You wouldn’t buy a house without looking around it, or a car without test driving it. Consumer tech such as apps are often free to download. With software being such a vital part of any financial organisation’s infrastructure, Jamie Nascimento, co-founder at alternative asset management platform LemonTree Software, asks why it should be any different. 

Buying business software is all about solving problems. When a vendor offers you a trial of their software, you get to see if it does indeed solve a problem and importantly, how it is solved. You can use personalised potential scenarios, positive, negative or unique, to see the solution in place.

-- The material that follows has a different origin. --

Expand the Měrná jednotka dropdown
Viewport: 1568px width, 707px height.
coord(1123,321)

Once you have used the software, you will have more substantive questions to ask your vendor, such as how you can integrate future strategies, how you can widen your user-base or explore additional use-cases. You are in a more knowledgeable position than you would be if you just asked questions without experience.

The problem is, most legacy vendors in financial services don’t offer you a chance to use the software directly. They still rely on the old way of doing things – the salesperson does their stuff (flashy demo, ‘of course we can do that.’), you sign the expensive contract and go through the months-long implementation process.

Then, and only then, do you get to touch the software. That’s usually the point where you find out it’s not as user friendly as you thought, isn’t as technically capable as the salesperson implied, and ‘of course we can do that’ becomes ‘ah, that particular issue involves an expensive workaround.’

Put it this way, when the clients I talk to tell me about their experiences of buying legacy software products, ‘transparent’ isn’t a word I hear very much. That doesn’t sound right to me – which is why we’re proud to be part of a new breed of startups coming into the industry to disrupt the status quo.

Sure, that means that there is nowhere to hide for us, but we’re okay with that. We already called out the need for transparent pricing in the financial industry. The industry is broken, and we want to fix it.